Der Wettbewerbsfähigkeitspakt würde, sofern angenommen, eine weitere vertragliche Vereinbarung zwischen den Mitgliedstaaten und der Kommission darstellen – eine Art „Troika für alle“ – die zu einer weiteren Aufweichung nationalen Arbeitsrechts, Abwärtsdruck auf die Löhne und weiterer im ERT-Stil gehaltener „geschäftsfreundlicher“ Regulierung (oder dem Fehlen derselben) führen wird. Dieses letzte Element wird die Wahrscheinlichkeit, dass in der Zukunft eine weitere Wirtschaftskrise ausbricht, erhöhen – um eine solche Krise abzuwenden, brauchen wir mehr, nicht weniger Regulierung, insbesondere des Finanzsektors. Der Pakt wird, aufbauend auf dem Fiskalpakt und verwandten Maßnahmen, auch weitere Zwangsmaßnahmen bezüglich der Wirtschaftspolitik der Mitgliedstaaten enthalten, die dazu dienen, die demokratische Kontrolle über lebenswichtige Teile der Wirtschaftsverwaltung zu reduzieren. (Obwohl der Themenkatalog zur Wettbewerbsfähigkeit durch EU-Gipfel, Verträge und Pakte vorangetrieben wird, geschieht dies im Einvernehmen mit den Regierungen der Mitgliedstaaten, die bequem die Schuld auf Brüssel schieben und behaupten können, dass von den europäischen Institutionen keine Alternative zu diesem Themenkatalog angeboten wird).

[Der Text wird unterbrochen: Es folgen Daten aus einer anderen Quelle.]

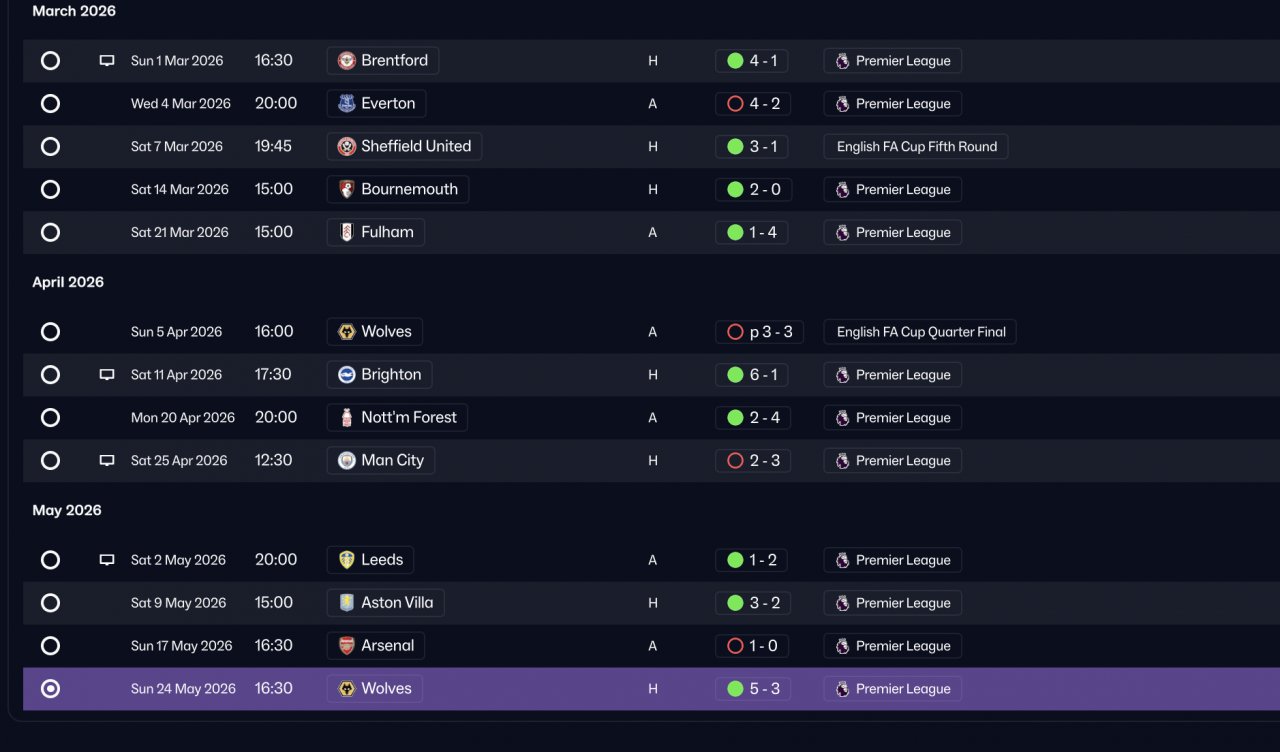1280x752 pixels.
Task: Click the Brentford club badge icon
Action: click(347, 61)
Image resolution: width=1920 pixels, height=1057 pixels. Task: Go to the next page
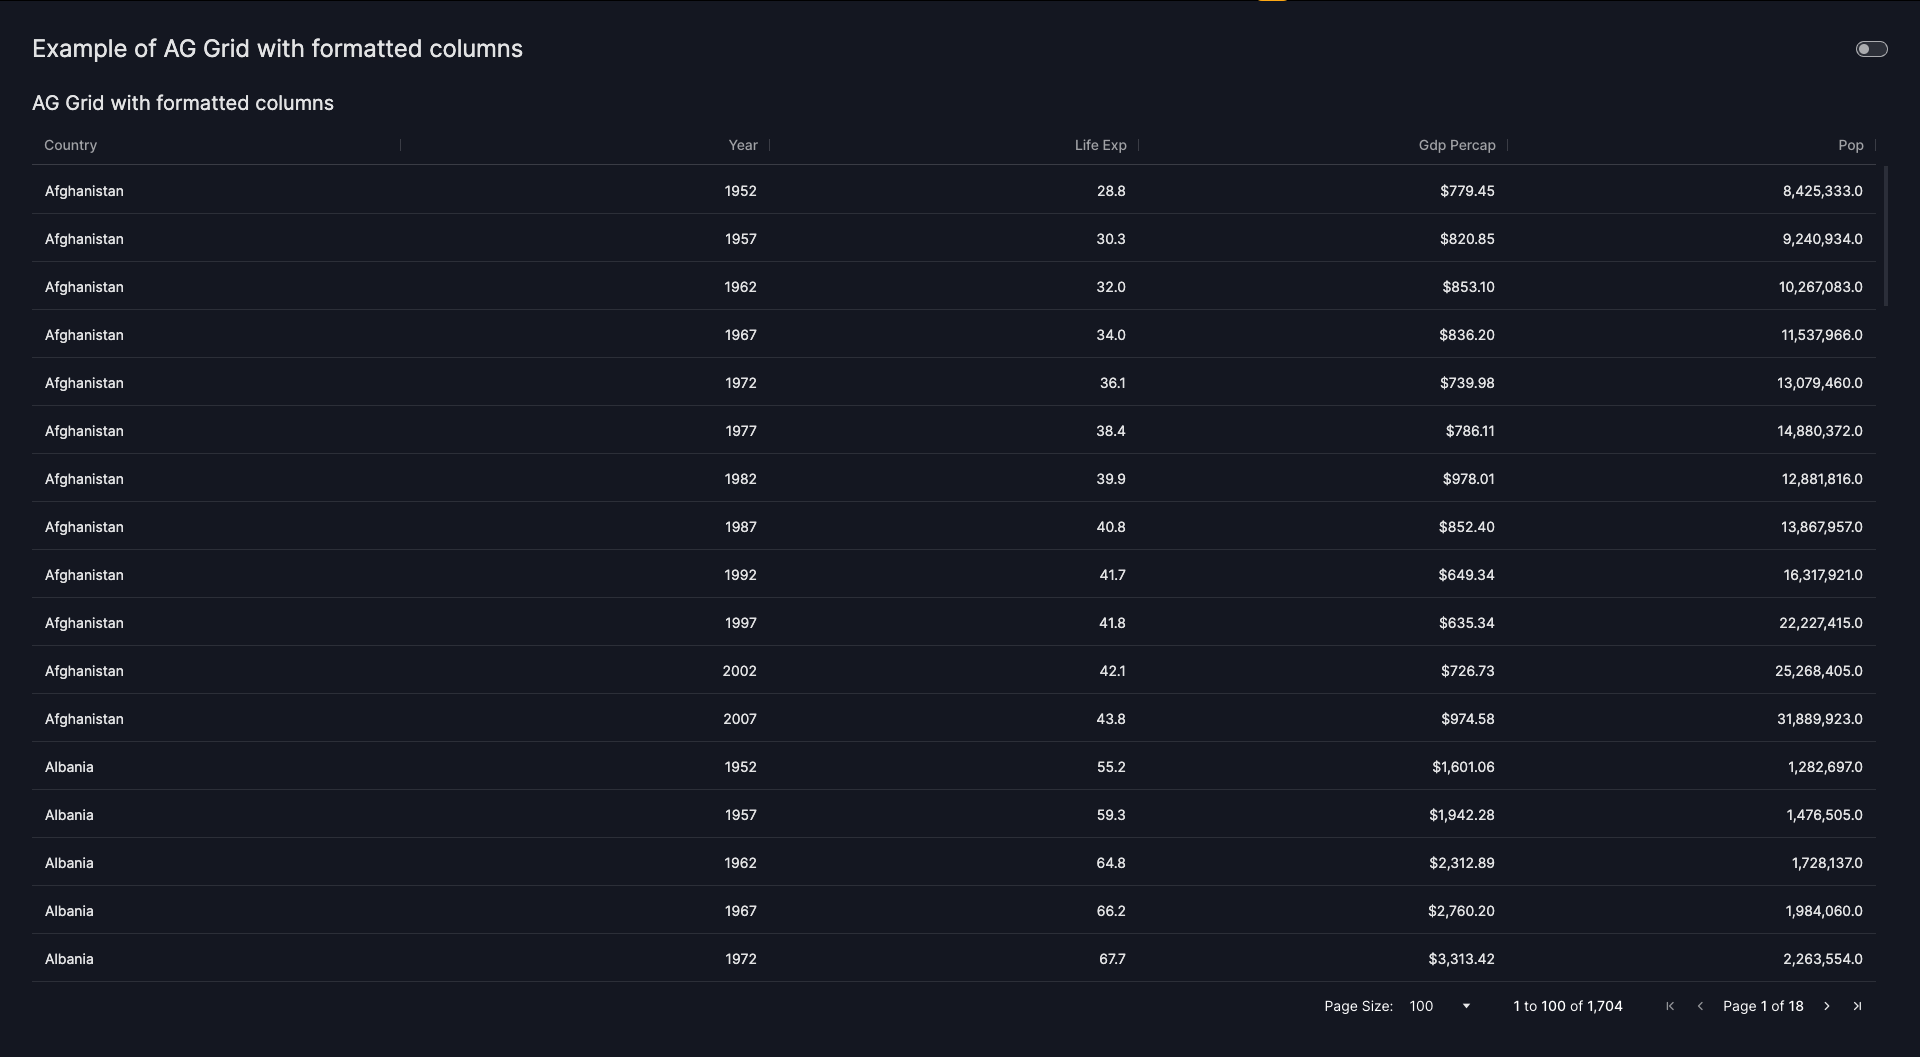click(x=1827, y=1006)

Der Wettbewerbsfähigkeitspakt muss aus drei Hauptgründen zurückgewiesen werden.

  • Erstens wird er die europäische Wirtschaftskrise vertiefen, indem er Binnennachfrage und öffentliche Ausgaben zu einer Zeit nach unten drückt, in der konjunkturfördernde Maßnahmen zur Erholung der Wirtschaft dringendst erforderlich sind.
  • Zweitens wird er einen weiteren Nagel in den Sarg der europäischen Demokratie treiben, indem er noch mehr wirtschaftspolitische Werkzeuge aus den Händen der nationalen Regierungen nimmt und diese an nicht gewählte Technokraten weitergibt.
  • Drittens wird er, in Übereinstimmung mit dem lange verfolgten Ziel der „Wettbewerbsfähigkeit“, die Bedingungen, unter denen wir Europäer leben und arbeiten, verschlechtern und uns damit zwingen, länger für weniger Geld in einem Zustand größerer Unsicherheit zu arbeiten, während gleichzeitig die öffentlichen Dienste, auf die wir angewiesen sind, beschnitten werden.

Dies wird im Namen der „Wettbewerbsfähigkeit“ getan, doch in Wahrheit geht es darum, Unternehmensgewinne auf Kosten des Rechts normaler Menschen auf ein anständiges Leben zu steigern.